> [WHAT YOU NEED TO DO]: The expected output is the full data, repeated exactly, without pictures.

Saved data entries
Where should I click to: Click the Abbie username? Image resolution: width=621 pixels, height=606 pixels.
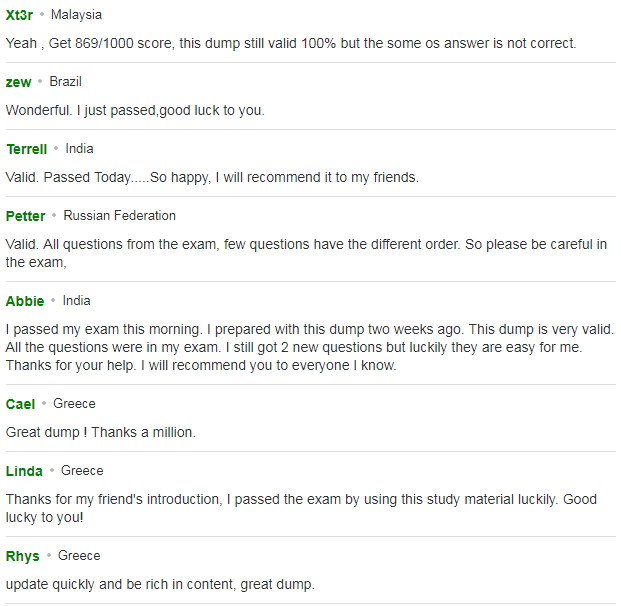[25, 301]
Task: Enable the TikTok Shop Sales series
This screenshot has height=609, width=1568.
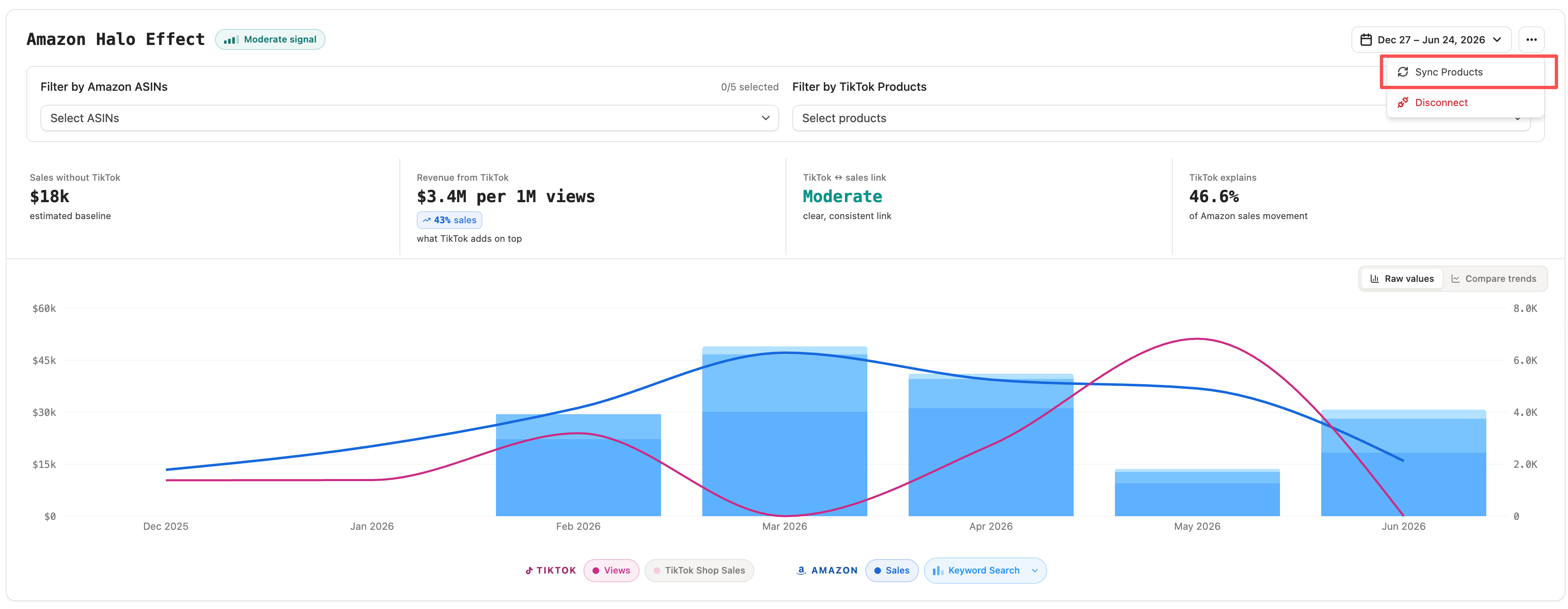Action: pyautogui.click(x=699, y=571)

> [RESPONSE]:
Where should I click to: Click the Abbie username? Image resolution: width=621 pixels, height=606 pixels.
[25, 301]
Task: Enable the TikTok Shop Sales series
This screenshot has height=609, width=1568.
Action: pyautogui.click(x=699, y=571)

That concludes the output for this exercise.